During the 42nd Association of Southeast Asian Nations (ASEAN) summit in Labuan Bajo, Indonesia, from 10-11 May 2023, the ASEAN leaders committed to promoting the use of local currencies to deepen regional financial integration and strengthen financial stability in the region.
Per the Chairman’s statement, the 42nd ASEAN summit adopted the “Declaration on Advancing Regional Payment Connectivity and Promoting Local Currency Transaction” to foster bilateral and multilateral economic integration and enable more affordable cross-border payments across the region.
The promotion of local currencies for trade and payments and the calls for an alternative international reserve currency less dependent on the US dollar are increasing. The recent wave of interest rate hikes by the Federal Reserve (Fed) to fight inflation has led to other central banks raising interest rates to stem capital outflows and depreciation of their currencies.
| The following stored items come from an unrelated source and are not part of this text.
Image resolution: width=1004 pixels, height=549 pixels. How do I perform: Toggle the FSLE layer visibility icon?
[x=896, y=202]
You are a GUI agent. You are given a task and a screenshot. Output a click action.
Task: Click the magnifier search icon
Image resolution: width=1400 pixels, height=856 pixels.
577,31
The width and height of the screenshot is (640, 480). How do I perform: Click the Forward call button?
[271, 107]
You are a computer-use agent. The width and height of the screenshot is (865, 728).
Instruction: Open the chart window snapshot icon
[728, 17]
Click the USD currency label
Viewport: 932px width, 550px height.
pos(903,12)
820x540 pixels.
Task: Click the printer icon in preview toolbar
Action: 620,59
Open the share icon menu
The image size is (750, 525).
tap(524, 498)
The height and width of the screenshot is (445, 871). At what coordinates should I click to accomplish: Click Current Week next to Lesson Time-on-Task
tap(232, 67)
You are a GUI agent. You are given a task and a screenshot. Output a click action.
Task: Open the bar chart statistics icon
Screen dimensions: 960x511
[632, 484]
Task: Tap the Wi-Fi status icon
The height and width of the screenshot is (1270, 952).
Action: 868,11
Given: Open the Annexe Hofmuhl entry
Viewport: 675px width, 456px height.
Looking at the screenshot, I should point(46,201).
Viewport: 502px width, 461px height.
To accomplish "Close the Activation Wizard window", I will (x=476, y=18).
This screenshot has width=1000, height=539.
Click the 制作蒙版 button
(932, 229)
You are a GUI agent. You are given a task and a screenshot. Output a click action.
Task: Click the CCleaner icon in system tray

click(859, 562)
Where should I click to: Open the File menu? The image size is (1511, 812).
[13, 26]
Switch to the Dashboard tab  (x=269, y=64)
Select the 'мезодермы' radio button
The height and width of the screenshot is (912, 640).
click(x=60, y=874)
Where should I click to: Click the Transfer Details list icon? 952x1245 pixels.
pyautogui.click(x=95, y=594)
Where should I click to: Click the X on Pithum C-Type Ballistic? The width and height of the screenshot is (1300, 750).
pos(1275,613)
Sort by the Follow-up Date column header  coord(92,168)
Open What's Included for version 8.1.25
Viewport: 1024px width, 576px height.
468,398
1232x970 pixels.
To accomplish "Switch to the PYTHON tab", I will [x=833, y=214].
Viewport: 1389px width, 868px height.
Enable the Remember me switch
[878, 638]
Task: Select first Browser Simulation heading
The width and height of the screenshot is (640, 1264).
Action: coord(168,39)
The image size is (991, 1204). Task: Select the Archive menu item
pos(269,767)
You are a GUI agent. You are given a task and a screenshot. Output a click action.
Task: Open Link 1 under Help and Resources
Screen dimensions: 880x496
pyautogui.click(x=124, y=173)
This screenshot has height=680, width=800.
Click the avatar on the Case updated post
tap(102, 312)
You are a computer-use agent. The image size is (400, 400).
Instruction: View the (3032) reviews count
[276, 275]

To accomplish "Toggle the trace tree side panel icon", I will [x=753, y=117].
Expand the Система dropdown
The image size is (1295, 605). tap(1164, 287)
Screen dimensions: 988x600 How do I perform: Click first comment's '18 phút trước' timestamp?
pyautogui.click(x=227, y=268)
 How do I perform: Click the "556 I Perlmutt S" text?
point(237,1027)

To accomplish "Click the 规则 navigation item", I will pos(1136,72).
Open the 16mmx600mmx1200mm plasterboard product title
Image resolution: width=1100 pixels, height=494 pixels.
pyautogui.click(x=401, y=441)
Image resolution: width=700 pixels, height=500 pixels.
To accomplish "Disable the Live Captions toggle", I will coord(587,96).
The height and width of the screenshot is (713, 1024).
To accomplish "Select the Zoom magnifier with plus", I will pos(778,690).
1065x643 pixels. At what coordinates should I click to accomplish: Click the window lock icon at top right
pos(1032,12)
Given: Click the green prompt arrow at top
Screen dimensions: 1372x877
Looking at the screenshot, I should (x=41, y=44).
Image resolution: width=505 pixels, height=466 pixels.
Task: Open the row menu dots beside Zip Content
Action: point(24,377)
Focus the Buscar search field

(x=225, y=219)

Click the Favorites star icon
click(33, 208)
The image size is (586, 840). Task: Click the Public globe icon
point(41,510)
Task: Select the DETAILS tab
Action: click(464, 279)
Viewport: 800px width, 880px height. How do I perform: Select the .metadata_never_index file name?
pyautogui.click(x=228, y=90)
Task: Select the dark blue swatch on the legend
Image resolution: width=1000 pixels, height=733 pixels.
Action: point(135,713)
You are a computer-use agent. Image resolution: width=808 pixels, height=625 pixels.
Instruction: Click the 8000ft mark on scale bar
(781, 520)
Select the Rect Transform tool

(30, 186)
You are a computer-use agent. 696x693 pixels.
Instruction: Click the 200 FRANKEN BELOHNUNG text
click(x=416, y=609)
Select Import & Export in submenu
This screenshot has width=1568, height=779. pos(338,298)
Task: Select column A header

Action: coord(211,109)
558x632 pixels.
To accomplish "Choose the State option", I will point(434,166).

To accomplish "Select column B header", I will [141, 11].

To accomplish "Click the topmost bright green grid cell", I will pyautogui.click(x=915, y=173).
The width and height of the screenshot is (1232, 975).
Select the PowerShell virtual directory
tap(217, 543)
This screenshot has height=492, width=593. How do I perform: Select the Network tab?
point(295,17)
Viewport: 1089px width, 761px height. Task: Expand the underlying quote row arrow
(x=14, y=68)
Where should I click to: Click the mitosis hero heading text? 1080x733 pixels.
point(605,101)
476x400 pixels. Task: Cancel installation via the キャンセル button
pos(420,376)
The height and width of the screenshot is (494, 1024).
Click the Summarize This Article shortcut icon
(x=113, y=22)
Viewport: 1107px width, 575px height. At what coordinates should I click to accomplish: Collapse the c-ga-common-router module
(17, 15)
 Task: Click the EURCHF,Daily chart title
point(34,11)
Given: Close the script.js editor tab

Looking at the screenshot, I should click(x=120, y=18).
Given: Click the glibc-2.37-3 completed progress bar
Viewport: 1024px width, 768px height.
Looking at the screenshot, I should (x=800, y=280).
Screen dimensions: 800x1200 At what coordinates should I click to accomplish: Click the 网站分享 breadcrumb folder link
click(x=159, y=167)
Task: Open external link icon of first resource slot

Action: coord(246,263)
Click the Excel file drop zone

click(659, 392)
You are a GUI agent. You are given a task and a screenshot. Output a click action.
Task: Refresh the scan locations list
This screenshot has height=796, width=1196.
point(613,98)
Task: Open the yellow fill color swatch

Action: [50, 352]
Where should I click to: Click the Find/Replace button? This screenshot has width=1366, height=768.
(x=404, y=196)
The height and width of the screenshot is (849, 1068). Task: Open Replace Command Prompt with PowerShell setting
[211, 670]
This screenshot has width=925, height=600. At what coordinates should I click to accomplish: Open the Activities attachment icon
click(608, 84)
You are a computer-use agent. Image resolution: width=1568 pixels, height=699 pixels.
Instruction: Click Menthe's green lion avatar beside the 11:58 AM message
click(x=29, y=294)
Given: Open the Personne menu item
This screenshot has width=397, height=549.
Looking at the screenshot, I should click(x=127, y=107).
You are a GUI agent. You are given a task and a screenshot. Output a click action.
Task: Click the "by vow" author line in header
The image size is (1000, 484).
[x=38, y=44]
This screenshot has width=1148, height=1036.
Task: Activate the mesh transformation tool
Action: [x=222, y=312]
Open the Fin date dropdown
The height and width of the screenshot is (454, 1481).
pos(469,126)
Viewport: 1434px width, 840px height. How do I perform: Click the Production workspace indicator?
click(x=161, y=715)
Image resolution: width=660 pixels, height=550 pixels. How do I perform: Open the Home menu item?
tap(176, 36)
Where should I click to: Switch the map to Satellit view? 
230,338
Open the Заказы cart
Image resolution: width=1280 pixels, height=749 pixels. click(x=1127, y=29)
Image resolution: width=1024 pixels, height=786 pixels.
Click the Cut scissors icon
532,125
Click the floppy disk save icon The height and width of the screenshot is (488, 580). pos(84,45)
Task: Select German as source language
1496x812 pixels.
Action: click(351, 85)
The emerging markets of Brazil, Russia, India, China, and South Africa (BRICS) are reported to be increasing the use of their currencies in trade. They are also exploring an international reserve currency less dependent on the US dollar. Similarly, other economies in the Middle East, North Africa, and South America are considering their options.
Does the de-dollarization debate provide an opportunity for cryptocurrencies? Looking at the economies exploring de-dollarization poses several questions and issues that must be assessed.
Do these economies give up their national currencies for one another currency, or do they adopt a new common currency? Could these economies consider adopting private money as a cryptocurrency or a stablecoin or opt for a Central Bank Digital Currency (CBDC)?
One thing for sure is that some of the economies exploring de-dollarisation belong to different regional blocs. Pursuing regional bloc economic objectives could conflict with adopting a different currency outside the bloc. Other challenges lie within the agreement, the management, and the distribution of the adopted currency.
Another issue is crypto regulation. The regional blocs are at different levels of developing crypto regulatory frameworks. Some of the economies only have country-specific positions regarding crypto legislation. Adopting a cryptocurrency, stablecoin, or CBDC whilst having different or no crypto legislation would pose challenges for these economies in pursuing a de-dollarisation strategy.
It appears that there are no outright or easy solutions to de-dollarisation. The formulation of global cryptocurrency frameworks is one of the critical issues that must be addressed if cryptocurrencies offer any alternatives to de-dollarisation.